### EXERCISE SET:
(1) Please decide whether each statement below, (a) through (c), agrees with the passage on light-sensitive layers, answering yes or no and quoting the words from the passage that settle it.
(a) The preferred molecular weight range for the photocrosslinkable polymers is 10,000 to 500,000.
(b) The preferred amount of sensitizer is 50 to 99% by weight.
(c) The alkaline water soluble or swellable light-sensitive polymers have an acid value from 20 to 200.
(2) List every patent or patent publication number cited in the passage on light-sensitive layers.
start TEXT SECTION
In addition to the foregoing examples, there may also be used, for
instance, alkaline water soluble or swellable light-sensitive
polymers having photodimerizable functional groups and carboxyl
groups on the side chains and an acid value ranging from 20 to 200.
Specific examples of these light-sensitive polymers are disclosed
in, for instance, J.P. KOKAI Nos. Sho 62-175729, Sho 62-175730, Sho
63-25443, Sho 63-218944 and Sho 63-218945 (U.S. Pat. No. 4,942,109
and Brit. Pat. No. 2204315).
The photocrosslinkable polymers used in the present invention
desirably have a molecular weight of 1,000 or more, preferably from
10,000 to 500,000, more preferably from 20,000 to 300,000.
The amount of the foregoing photocrosslinkable polymers to be added
to the light-sensitive layer ranges from 10 to 99% by weight
(hereinafter referred to as simply "%"), preferably from 50 to
99%.
The light-sensitive layer used in the invention may comprise a
sensitizer. As such sensitizers, preferred are triplet sensitizers
having a maximum absorption so that it practically imparts, to the
light-sensitive layer, sufficient light absorption at a wavelength
of not less than 300 nm.
As such sensitizers, there may be mentioned, for instance,
benzophenone derivatives, benzanthrone derivatives, quinones,
aromatic nitro compounds, naphthothiazoline derivatives,
benzothiazoline derivatives, thioxanthones, naphthothiazole
derivatives, ketocoumarin derivatives, benzothiazole derivatives,
naphthofuranone compounds, pyrylium salts and thiapyrylium salts.
Specific examples thereof include Michler's ketones,
N,N'-diethylaminobenzophenone, benzanthrone,
(3-methyl-1,3-diaza-1,9-benz)anthrone picramide,
5-nitroacenaphthene, 2-chlorothioxanthone, 2-isopropylthioxanthone,
dimethylthioxanthone, methylthioxanthone-1-ethylcarboxylate,
2-nitrofluorene, 2-dibenzoylmethylene-3-methylnaphthothiazoline,
3,3-carbonylbis(7-diethylaminocoumarin),
2,4,6-triphenylthiapyrylium perchlorate and
2-(p-chlorobenzoyl)naphthothiazole. The amount of the sensitizer
desirably ranges from about 1 to about 20% by weight, preferably
from 3 to 10% by weight on the basis of the weight of the
light-sensitive layer.
end TEXT SECTION
start DATASET EXCERPT
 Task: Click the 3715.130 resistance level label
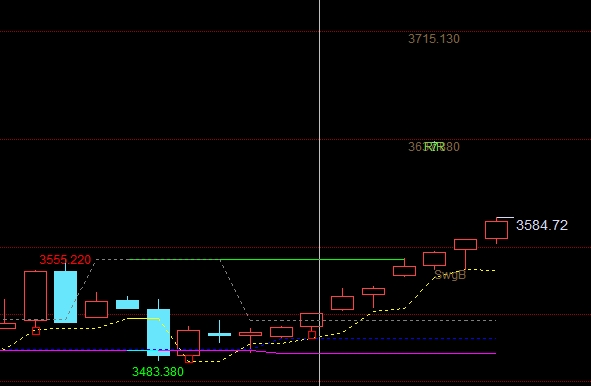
end DATASET EXCERPT
### ANSWER SET:
(1)
(a) Yes: "preferably from 10,000 to 500,000"
(b) No: "preferably from 3 to 10% by weight on the basis of the weight of the light-sensitive layer"
(c) Yes: "an acid value ranging from 20 to 200"

(2)
J.P. KOKAI No. Sho 62-175729
J.P. KOKAI No. Sho 62-175730
J.P. KOKAI No. Sho 63-25443
J.P. KOKAI No. Sho 63-218944
J.P. KOKAI No. Sho 63-218945
U.S. Pat. No. 4,942,109
Brit. Pat. No. 2204315